Alta Val Brembana e i funghi:
raccoglierli costerà di più

Dal primo di giugno fino al 30 novembre, in alta Valle Brembana si potranno raccogliere funghi solo con il permesso di raccolta. Con qualche novità: per la Valle dell'Olmo cinque euro in più per i villeggianti (35 €) e dieci in più per gli esterni (100 €).

Dal primo di giugno fino al 30 novembre, in alta Valle Brembana si potranno raccogliere funghi solo con il permesso di raccolta. Con qualche novità per villeggianti e cercatori esterni. Infatti sia il Consorzio forestale della Valle dell'Olmo (che comprende i comuni di Averara, Cassiglio, Cusio, Mezzoldo, Olmo al Brembo, Ornica, Piazzatorre, Piazzolo, Santa Brigida e Valtorta più Piazza Brembana e Lenna) sia quello della Val Fondra (Branzi, Carona, Foppolo, Isola di Fondra, Moio, Roncobello, Valleve, Valnegra) stanno approvando il nuovo regolamento che disciplina la raccolta funghi.

Cosa cambia? Per la Valle dell'Olmo cinque euro in più per i villeggianti (35 totali) e dieci in più per gli esterni (cento euro) rispetto alle tariffe dello scorso anno sui tesserini stagionali e due euro in più sul tesserino giornaliero (dieci euro). Per i residenti sempre dieci euro per il permesso stagionale.

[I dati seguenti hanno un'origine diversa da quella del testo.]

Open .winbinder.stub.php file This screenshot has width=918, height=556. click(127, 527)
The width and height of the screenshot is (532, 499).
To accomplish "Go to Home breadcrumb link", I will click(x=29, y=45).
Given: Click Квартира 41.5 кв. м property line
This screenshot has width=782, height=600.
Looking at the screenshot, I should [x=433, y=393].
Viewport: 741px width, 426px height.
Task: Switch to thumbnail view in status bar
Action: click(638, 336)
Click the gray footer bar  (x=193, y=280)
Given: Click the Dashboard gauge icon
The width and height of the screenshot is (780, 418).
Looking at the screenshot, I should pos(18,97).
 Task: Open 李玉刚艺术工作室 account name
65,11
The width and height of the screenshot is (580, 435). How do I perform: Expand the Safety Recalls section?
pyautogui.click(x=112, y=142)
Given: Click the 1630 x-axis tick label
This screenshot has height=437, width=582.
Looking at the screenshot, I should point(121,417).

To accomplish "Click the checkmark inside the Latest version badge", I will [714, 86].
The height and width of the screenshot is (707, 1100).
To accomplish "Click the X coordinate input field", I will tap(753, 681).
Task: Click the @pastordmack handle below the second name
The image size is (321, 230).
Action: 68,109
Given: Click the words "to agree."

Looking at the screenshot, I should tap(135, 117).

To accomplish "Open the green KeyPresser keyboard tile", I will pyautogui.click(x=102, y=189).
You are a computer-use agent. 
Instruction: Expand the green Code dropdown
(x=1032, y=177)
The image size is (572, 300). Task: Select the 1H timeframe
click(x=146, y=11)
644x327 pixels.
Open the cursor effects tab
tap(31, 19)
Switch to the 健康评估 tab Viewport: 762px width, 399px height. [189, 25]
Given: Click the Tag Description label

Per la Val Fondra, invece, i costi dei permessi rimangono invariati. Inalterata, per entrambi i rami dell'alta Valle Brembana, la quantità giornaliera consentita di raccolta dei funghi: tre chilogrammi. «I costi dei tesserini sono rimasti uguali per sette anni – spiega Stefano Enfissi, direttore tecnico del Consorzio forestale con sede a Piazzatorre –. Quello che abbiamo deciso non è di fatto un aumento, ma un adeguamento alla rivalutazione monetaria di questi anni».